* [SOURCE DATA]

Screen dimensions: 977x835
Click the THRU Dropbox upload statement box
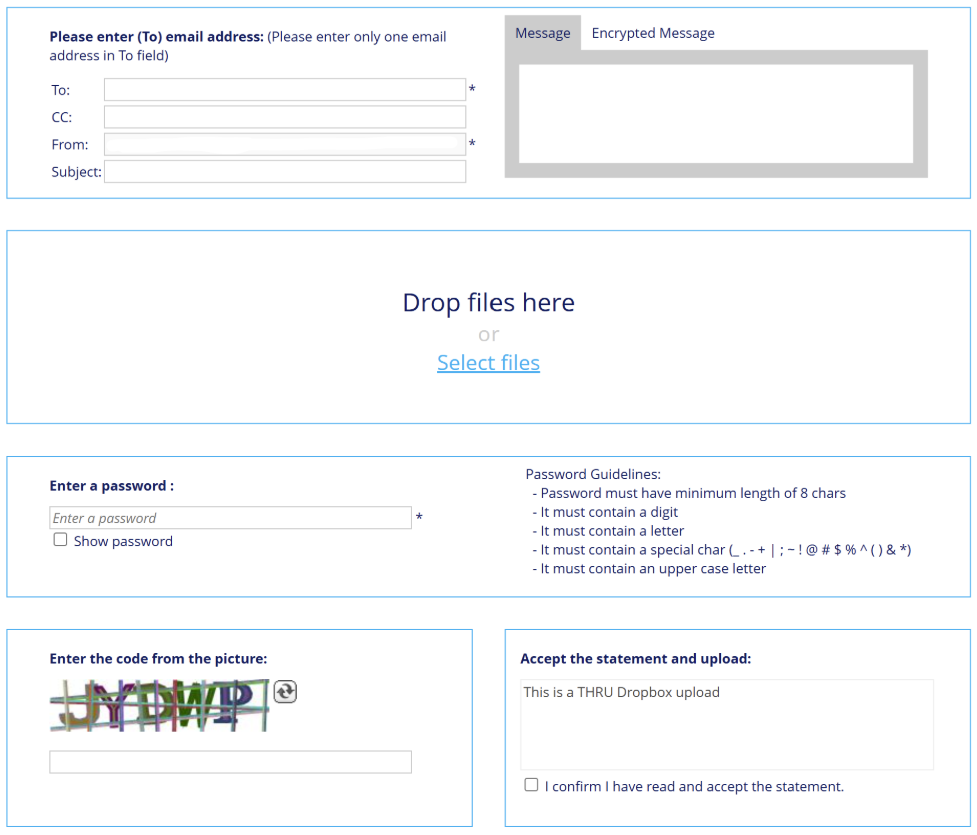(727, 725)
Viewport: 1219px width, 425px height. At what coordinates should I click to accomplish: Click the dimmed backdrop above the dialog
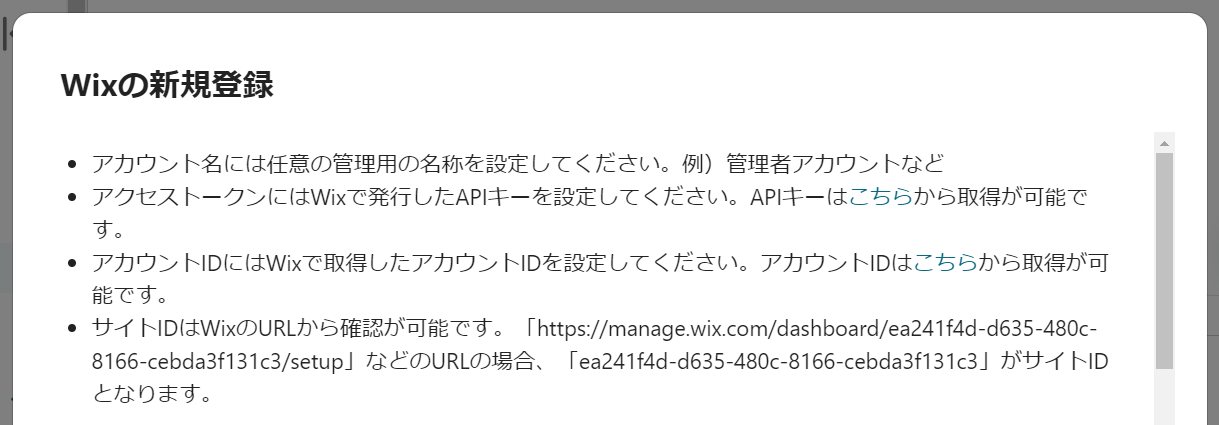(x=609, y=6)
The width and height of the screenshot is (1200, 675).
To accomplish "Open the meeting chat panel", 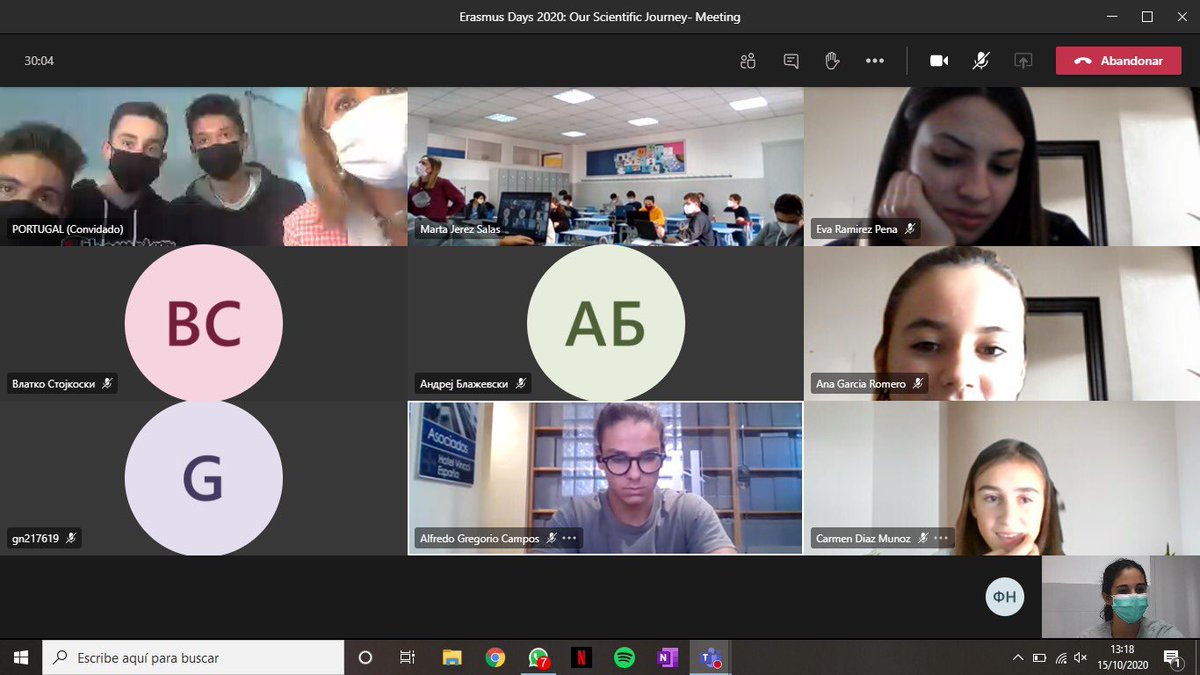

* [ABOUT THIS TASK] The records above should be returned exactly, with only their pictures held back.

* [EXERCISE OUTPUT]
Screen dimensions: 977x835
Click the THRU Dropbox upload statement box
(727, 725)
Viewport: 1219px width, 425px height. At what coordinates should I click to accomplish: Click the dimmed backdrop above the dialog
(x=609, y=6)
The width and height of the screenshot is (1200, 675).
To accomplish "Open the meeting chat panel", 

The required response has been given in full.